Le prix de l’immobilier à Nantes en 2024, les tendances à suivre

3 500 euros. C’est le prix moyen du mètre carré à Nantes en 2024, une somme qui en dit long sur la fièvre immobilière qui saisit la ville. Derrière ces chiffres, des rêves de propriétaires se heurtent à la réalité d’un marché tendu, où chaque quartier dessine sa propre frontière tarifaire.

Le marché de l’immobilier nantais

Pour comprendre l’évolution du marché immobilier à Nantes, il faut s’arrêter sur les chiffres, mais aussi sur le terrain. Bras Immobilier, expert de l’immobilier nantais, offre un panorama précis de la situation. Le prix moyen frôle aujourd’hui les 3 500 euros par mètre carré, mais la réalité varie largement d’un secteur à l’autre. Certaines adresses dépassent les 5 000 euros au mètre, quand d’autres quartiers affichent des prix plus contenus, en dessous de 3 000 euros.

La tension se fait sentir : la demande grimpe, alimentée par une démographie dynamique et l’attrait pour la qualité de vie nantaise. Face à cette pression, l’offre reste limitée, ce qui alimente la hausse des prix, tout particulièrement dans les quartiers les plus recherchés. Ce déséquilibre accentue la difficulté à trouver un logement abordable, notamment pour les acheteurs au budget serré.

Les quartiers les plus chers à Nantes

Certains quartiers nantais sont devenus des symboles de la flambée des prix. La géographie joue ici un rôle décisif : l’île de Nantes, en pleine mutation urbaine, attire de nombreux investisseurs. Les programmes neufs y côtoient les friches industrielles reconverties, et les prix suivent cette transformation : il faut compter autour de 5 000 euros par mètre carré pour un appartement neuf.

Ce phénomène n’est pas isolé. Les secteurs qui bénéficient d’une situation centrale ou d’un cadre de vie privilégié voient leurs tarifs grimper, repoussant un peu plus loin la frontière de l’accessibilité.

Les quartiers les plus abordables de Nantes

Face à ces sommets, d’autres quartiers offrent une respiration à ceux qui cherchent à acheter sans exploser leur budget. Voici quelques exemples de secteurs où le marché reste plus accessible :

  • Dervallières-Zola et Breil-Malville : ces quartiers en périphérie proposent des prix oscillant entre 2 500 et 3 000 euros le mètre carré, une aubaine relative pour les primo-accédants.
  • Le nord de la ville, notamment Chantenay ou Bottière : ici, les biens anciens, comme les maisons de ville, peuvent se négocier à des tarifs intéressants.

Pour ceux prêts à s’éloigner du cœur historique, ces quartiers restent des options solides, portées par une atmosphère plus familiale ou un patrimoine architectural qui séduit de nouveaux arrivants.

Les facteurs qui influencent les prix de l’immobilier à Nantes

Pourquoi une telle disparité d’un quartier à l’autre ? Plusieurs paramètres entrent en jeu.

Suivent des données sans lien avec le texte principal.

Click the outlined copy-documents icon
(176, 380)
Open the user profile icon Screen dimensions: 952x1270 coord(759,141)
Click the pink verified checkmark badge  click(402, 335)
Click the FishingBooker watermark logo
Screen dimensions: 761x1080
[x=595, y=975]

Bien sûr, la localisation reste déterminante, mais d’autres éléments pèsent dans la balance : la surface du logement, son état général, sa proximité des transports en commun, ou encore la qualité du cadre de vie. Un appartement rénové à deux pas du tramway ne se négocie pas au même prix qu’une maison ancienne au bout d’une impasse.

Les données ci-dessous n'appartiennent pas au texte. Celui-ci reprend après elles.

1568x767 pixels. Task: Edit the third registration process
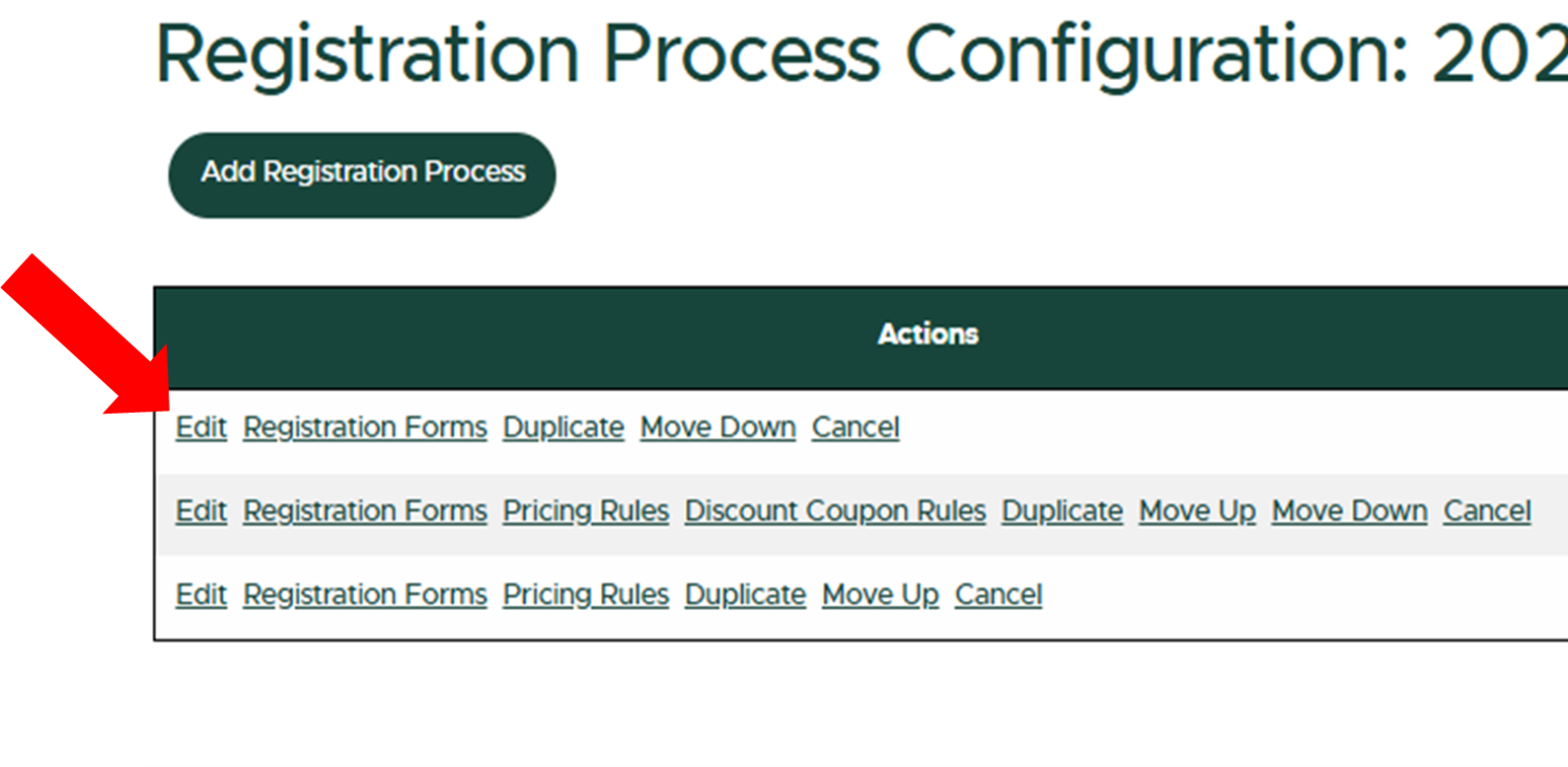(200, 594)

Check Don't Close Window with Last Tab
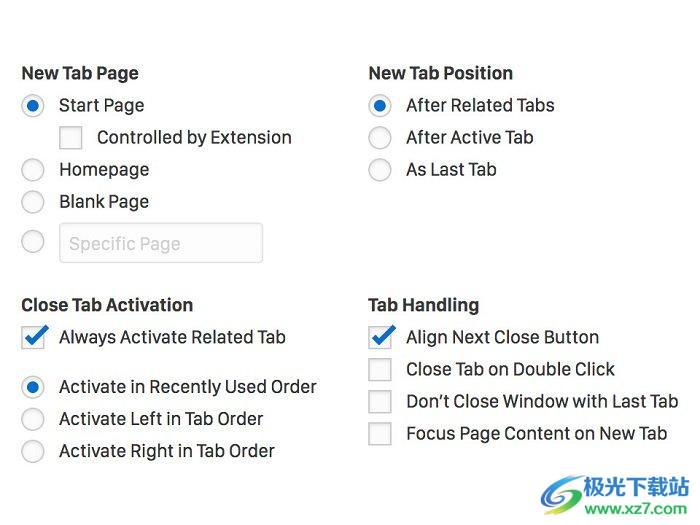pyautogui.click(x=380, y=402)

L’économie locale joue également un rôle moteur. Nantes affiche un taux de chômage bas et accueille de nombreuses entreprises innovantes. Cette vitalité attire de nouveaux habitants, ce qui se répercute sur le marché immobilier. Le dynamisme économique n’est pas qu’un concept abstrait : il se traduit concrètement dans la hausse des prix, la compétition entre acquéreurs et l’évolution rapide de certains quartiers.

À Nantes, acheter un bien immobilier en 2024, c’est s’inscrire dans une ville qui bouge, qui attire, mais où chaque mètre carré révèle les lignes de tension d’un marché en pleine transformation. Le visage de la ville change, tout comme la carte des prix, et derrière chaque chiffre, mille histoires en devenir.